In questo scambio amoroso è tutta la consistenza della famiglia. Essere responsabili è sentirsi interpellati da un chi che chiama e, in questa interpellanza, scoprirsi capaci di risposta. Non sempre questa è adeguata. A volte è improntata alla fuga per tirarsi fuori da impegnativi coinvolgimenti, altre volte è mera manifestazione di potere che può diventare violenza. Può essere necessario conservare i turbamenti del cuore nel segreto, come fa Maria e saperli ascoltare e saper lasciarsi interrogare dalle provocazioni che la relazione mette in campo.

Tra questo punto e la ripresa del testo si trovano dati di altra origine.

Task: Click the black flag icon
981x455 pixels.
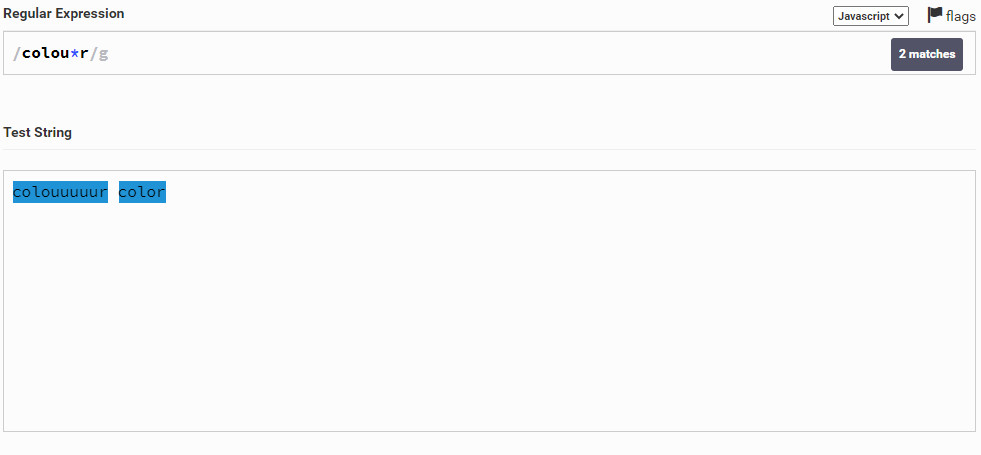Action: pos(935,15)
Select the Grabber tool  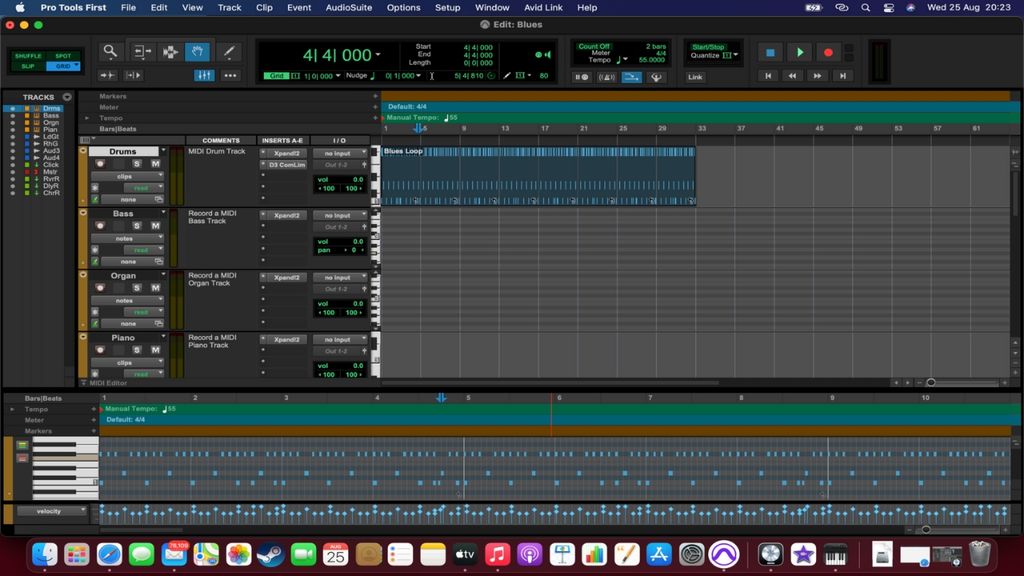tap(196, 52)
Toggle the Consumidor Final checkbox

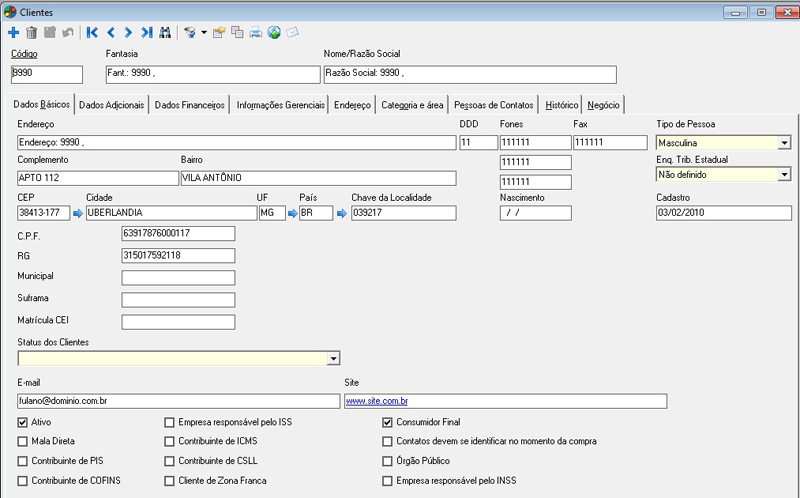(x=388, y=422)
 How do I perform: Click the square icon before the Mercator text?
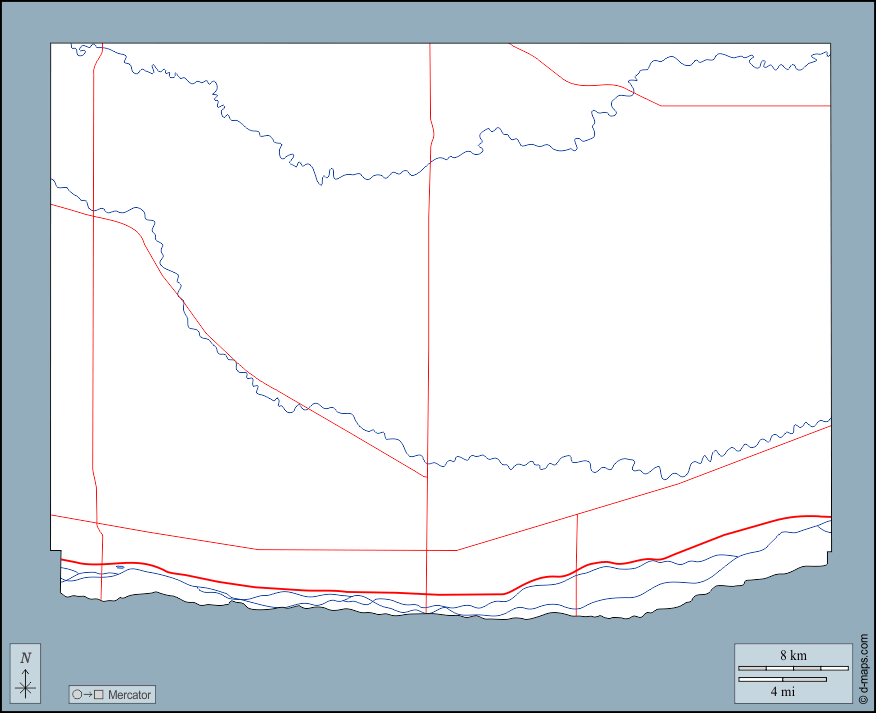coord(98,695)

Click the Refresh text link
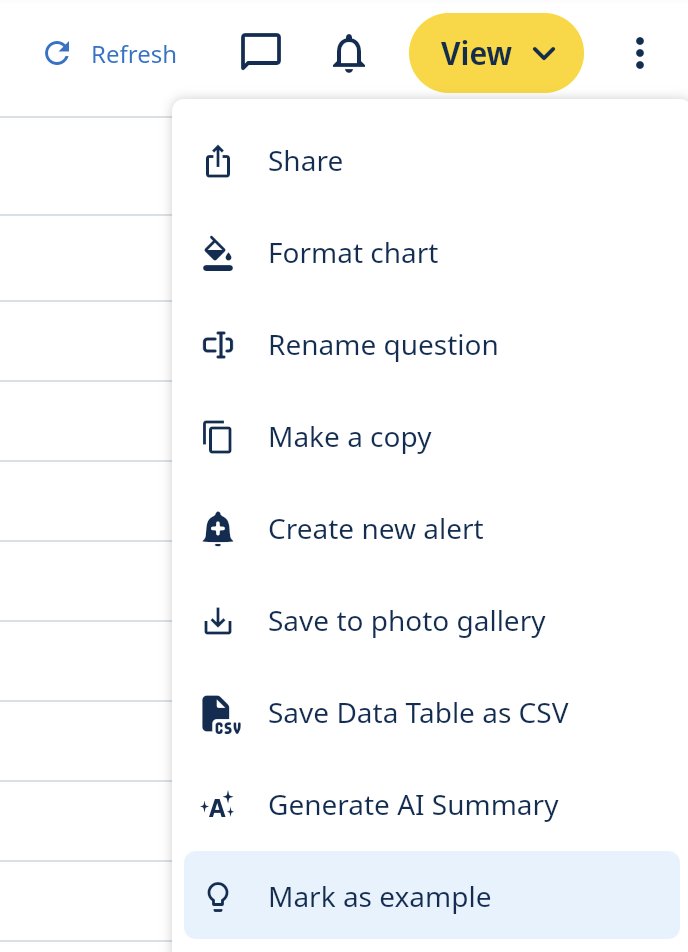pos(133,54)
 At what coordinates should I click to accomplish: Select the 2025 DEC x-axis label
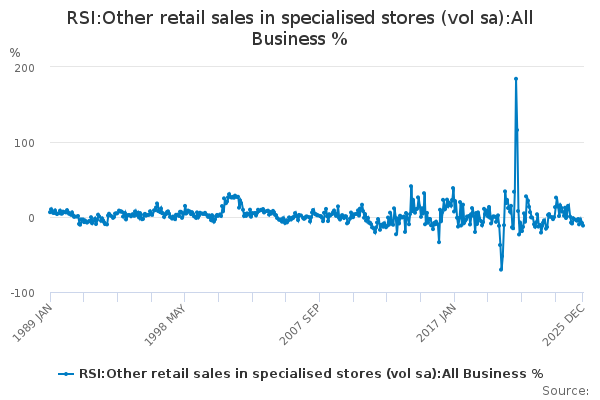tap(568, 319)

Famiglia non è semplice generazione biologica. Famiglia è coeducarsi lasciando che ognuno sia soggetto della crescita altrui. Il prendersi cura e il prevenire i bisogni dell’altro sono i capisaldi di ogni convivenza umana. Così, nel tempo, si arriva a darsi del tu, in modo pieno coinvolgente, oltre i ruoli e le definizioni senza mai perdere di vista che tutti i termini usati per definire i rapporti familiari sono termini relazionali. Padre, figlio, madre, sorella, fratello implicano un tu, nel nome del quale e a partire da cui ci si definisce.
È in questa relazionalità che si gioca la appartenenza non proprietaria di ognuno. È in questa continua donazione di sè che si stabilisce la bellezza della non appartenenza.